The Junior Faculty Fellows program of Boston University’s Rafik B. Hariri Institute for Computing and Computational Science & Engineering was established in 2011 both to recognize outstanding junior faculty at Boston University working in diverse areas of the computational sciences, as well as to provide focal points for supporting broader collaborative research in these areas at BU and beyond. Junior Fellows are selected by the Hariri Institute Executive Steering Committee based on nominations received each spring, and are appointed for a two-year term. Each Fellow will give a Hariri Institute Distinguished Lecture.
Chemistry’s Professor Ksenia Bravaya was named one of the four faculty selected as a Fellow for the 2014-2016 term. Professor Bravaya joined the Department of Chemistry in 2013. Her research focuses on state-of-the-art applications and fundamental studies of the microscopic processes at the heart of bio-imaging of cellular processes and excited state reactions, as well as on the development of new quantum chemical computational methodology aimed at addressing unsolved critical challenges in the simulation of a wide variety of excited electronic state processes in complex systems.

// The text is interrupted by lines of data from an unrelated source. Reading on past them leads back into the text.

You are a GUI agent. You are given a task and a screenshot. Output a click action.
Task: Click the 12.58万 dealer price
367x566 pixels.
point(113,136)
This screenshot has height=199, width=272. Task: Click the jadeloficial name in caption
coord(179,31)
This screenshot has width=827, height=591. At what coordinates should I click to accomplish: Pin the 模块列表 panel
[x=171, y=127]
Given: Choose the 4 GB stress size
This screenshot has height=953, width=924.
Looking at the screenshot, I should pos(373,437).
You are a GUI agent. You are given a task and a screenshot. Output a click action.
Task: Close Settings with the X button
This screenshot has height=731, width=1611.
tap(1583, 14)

Professor Lawrence Ziegler, Chemistry Department Chair, describes her as “a Theoretical and Computational Chemist of national standing and a rising star in the international community,” adding that “given her strong upward trajectory in highest quality research productivity and her pivotal role in developing University Research initiatives in computational materials science, it is no surprise that she has received this honor to be a Hariri Junior Faculty Fellow. She will be an excellent ambassador for Computational Science.“
Professor Sean Elliott and his group have received funding from the Department of Energy’s Office of Science for their project, “Tuning directionality for CO2 reduction in the oxo-acid: ferredoxin superfamily.” Their aim is to provide a unique, molecular perspective on how electron transfer processes are coupled to catalytic processes that can either be oxidations that liberate CO2, or reductive reactions that capture CO2.

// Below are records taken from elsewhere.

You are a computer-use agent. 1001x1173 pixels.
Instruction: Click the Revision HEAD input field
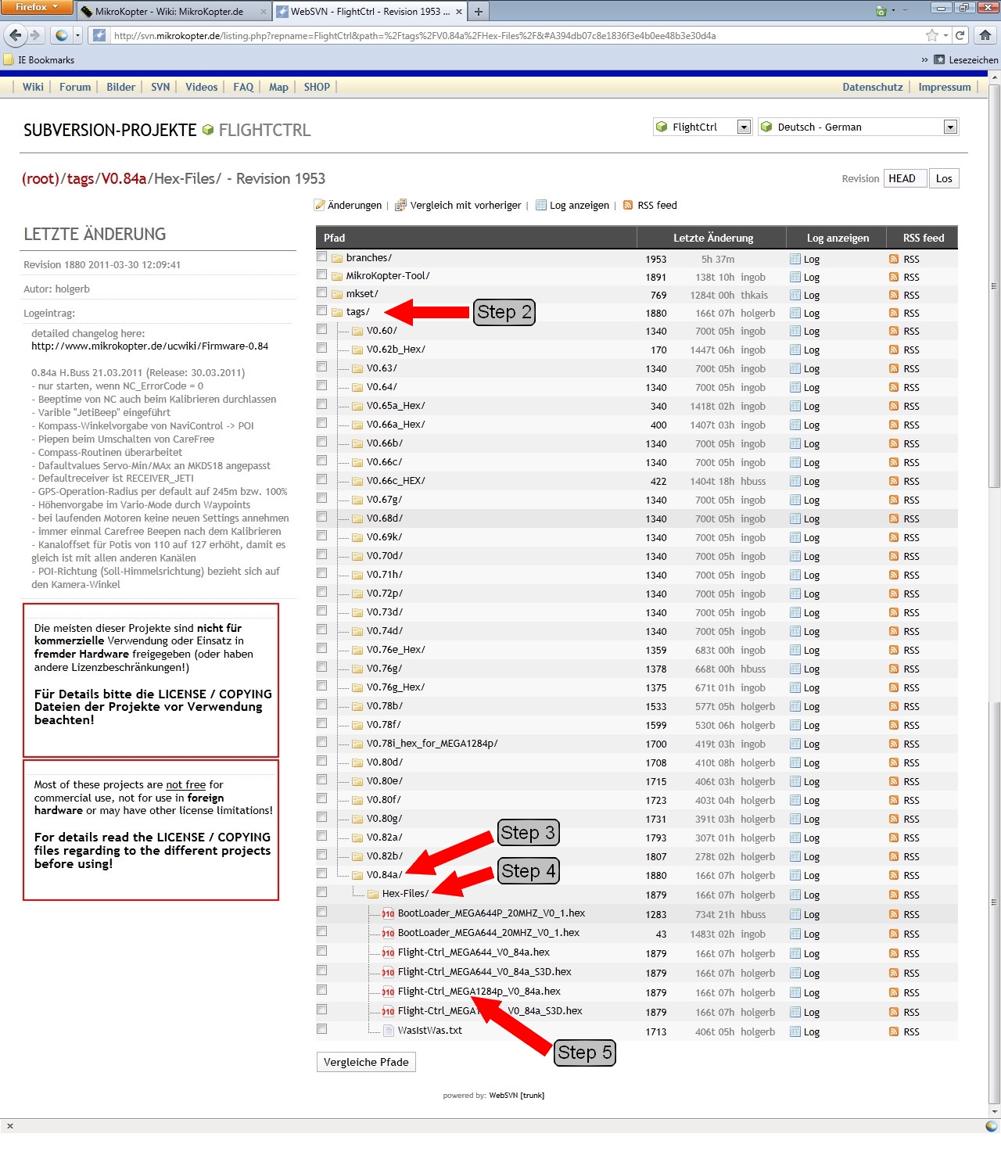pos(905,178)
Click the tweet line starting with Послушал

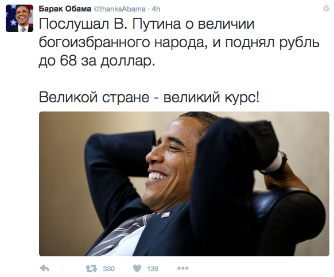[146, 24]
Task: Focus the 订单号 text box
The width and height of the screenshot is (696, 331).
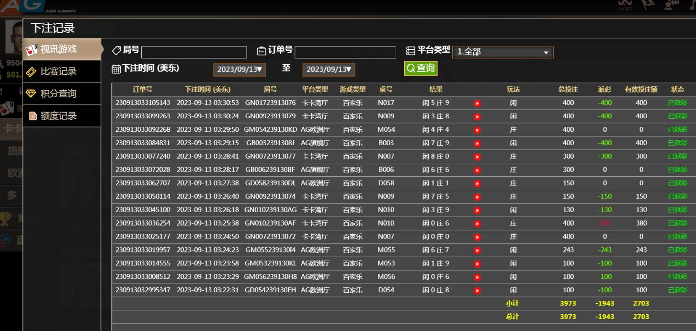Action: (x=345, y=52)
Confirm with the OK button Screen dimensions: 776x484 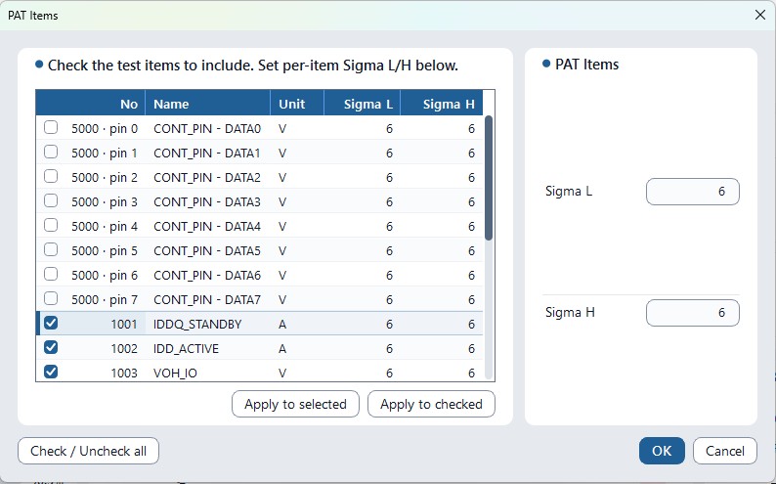point(662,451)
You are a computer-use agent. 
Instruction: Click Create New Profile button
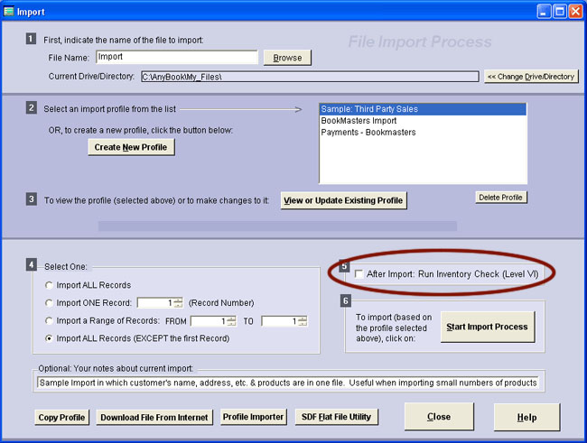tap(131, 147)
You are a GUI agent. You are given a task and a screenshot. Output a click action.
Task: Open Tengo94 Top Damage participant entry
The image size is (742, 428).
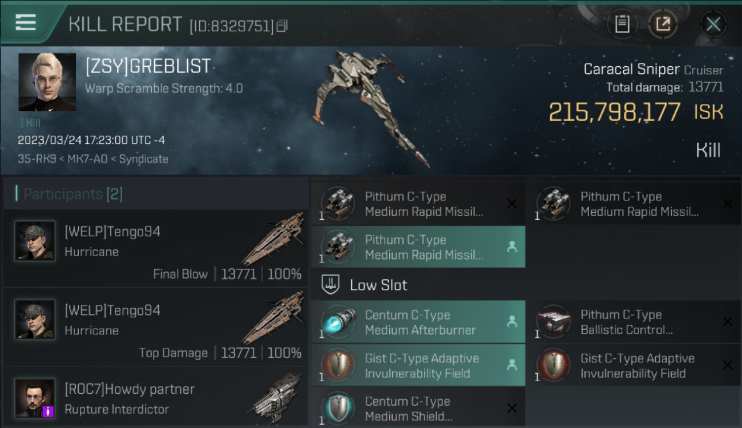pos(156,327)
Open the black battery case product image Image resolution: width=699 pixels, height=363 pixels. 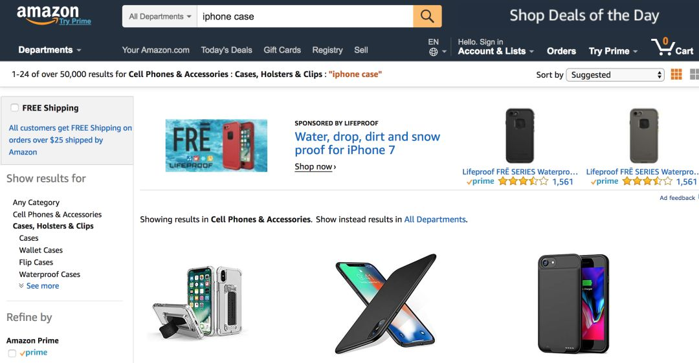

Developing catalytic chemistry for bioenergy production requires a detailed understanding of the molecular mechanisms of multi-electron redox processes, particularly those that transform/capture CO2, producing molecules useful as fuel sources or chemical feed stocks. Understanding the molecular details of how multi electron catalysis can be achieved is a major challenge in modern energy science, particularly in the context of CO2 transformations. While synthetic chemistry addresses the design and implementation of multi-electron transformations through the generation of homogenous or heterogenous catalysts, biological systems, such as plants and microorganisms, use diverse redox-active enzymes to achieve CO2 capture. Such enzymes can be highly powerful catalysts; however, very little is known about their mechanisms of action, let alone how a potential reversible catalyst can be tuned to favor CO2 reduction chemistry.
The Elliott group aims to address this knowledge gap in the context of the enzymatic chemistry of the oxo-acid:ferredoxin oxidoreductase (OFOR) superfamily (see structure above right), which is capable of CO2 reduction. Collaborating with them are metalloprotein crystallographer, Professor Catherine Drennan (Massachusetts Institute of Technology) and Professor Stephen Ragsdale (University of Michigan).